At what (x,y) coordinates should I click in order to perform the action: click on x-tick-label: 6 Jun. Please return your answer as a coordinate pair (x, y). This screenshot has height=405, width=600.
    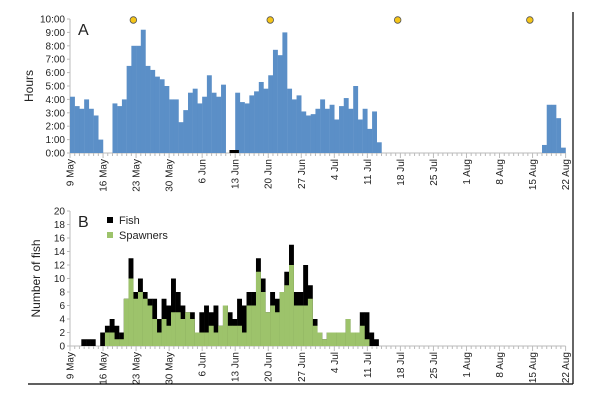
    Looking at the image, I should click on (204, 171).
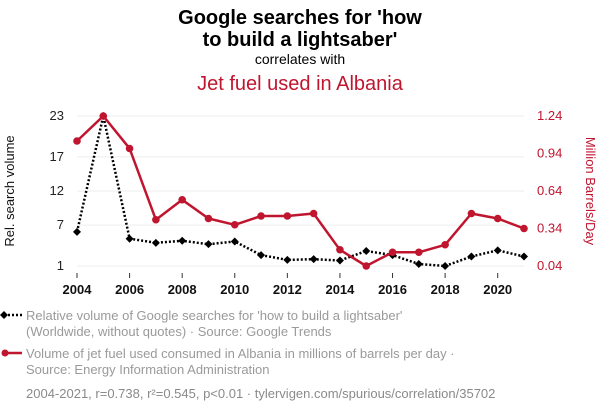  What do you see at coordinates (392, 290) in the screenshot?
I see `x-tick-label: 2016` at bounding box center [392, 290].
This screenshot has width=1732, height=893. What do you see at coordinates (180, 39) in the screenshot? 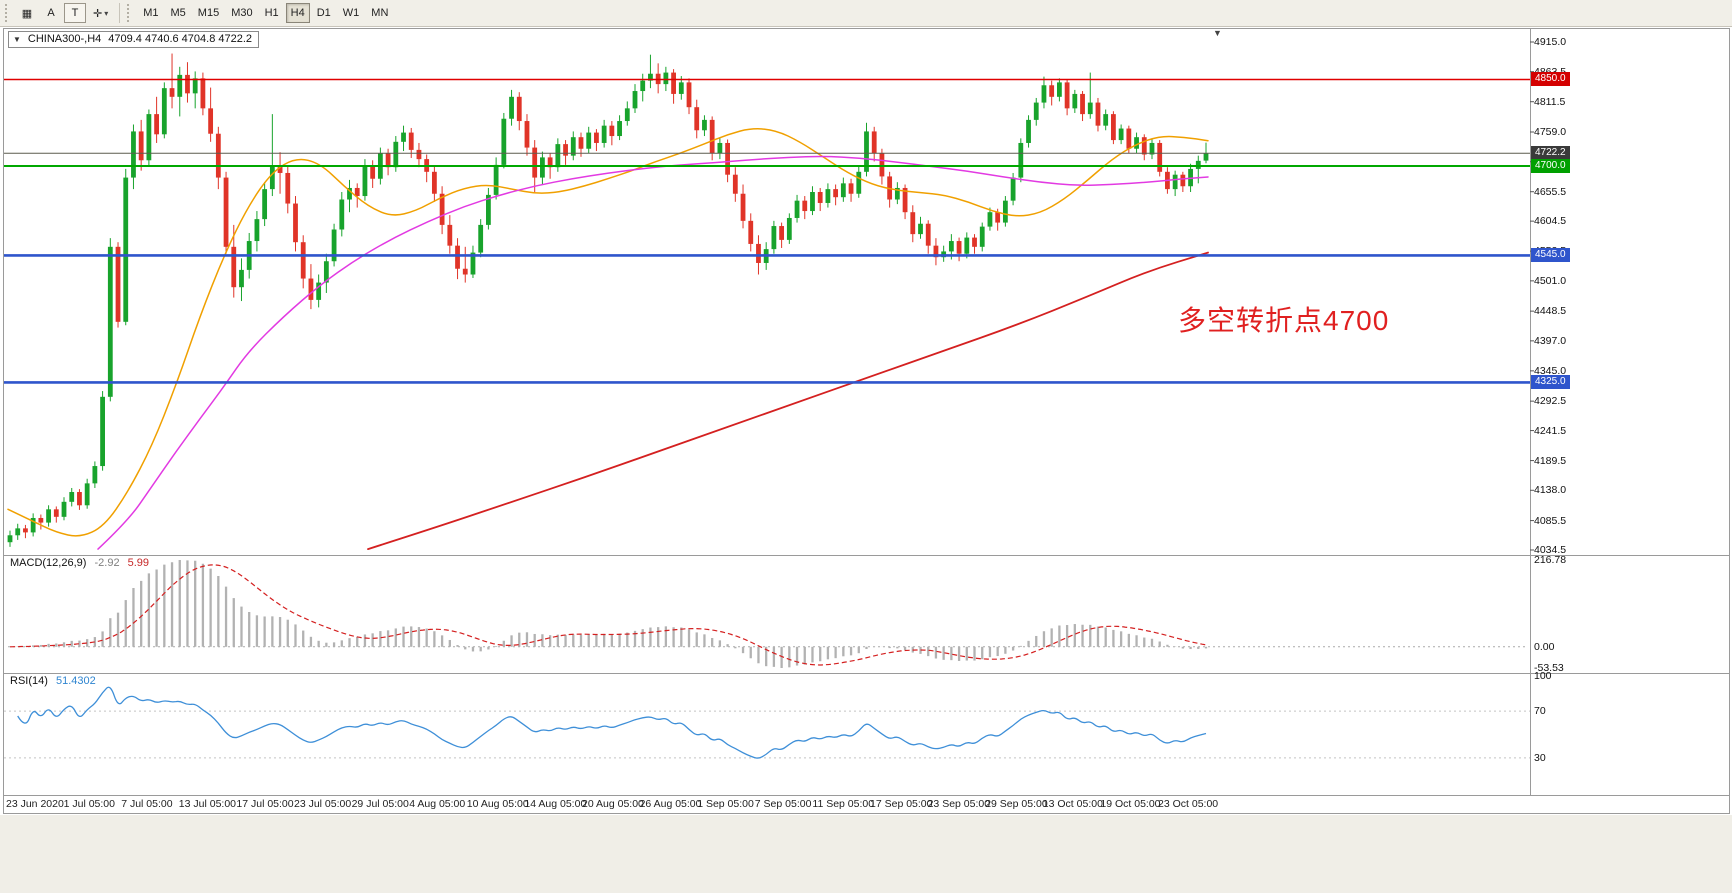
I see `ohlc-values: 4709.4 4740.6 4704.8 4722.2` at bounding box center [180, 39].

• **AIM OF THE EXERCISE**: Express the lines above as a JSON list of strings with one string per line, skipping any blank lines and leaving the pictures out.

• **TASK ANSWER**:
[
  "At what (x,y) coordinates should I click in order to perform the action: click on x-tick-label: 6 Jun. Please return your answer as a coordinate pair (x, y). This screenshot has height=405, width=600.",
  "    Looking at the image, I should click on (204, 171).",
  "  What do you see at coordinates (392, 290) in the screenshot?",
  "I see `x-tick-label: 2016` at bounding box center [392, 290].",
  "This screenshot has width=1732, height=893. What do you see at coordinates (180, 39) in the screenshot? ",
  "I see `ohlc-values: 4709.4 4740.6 4704.8 4722.2` at bounding box center [180, 39]."
]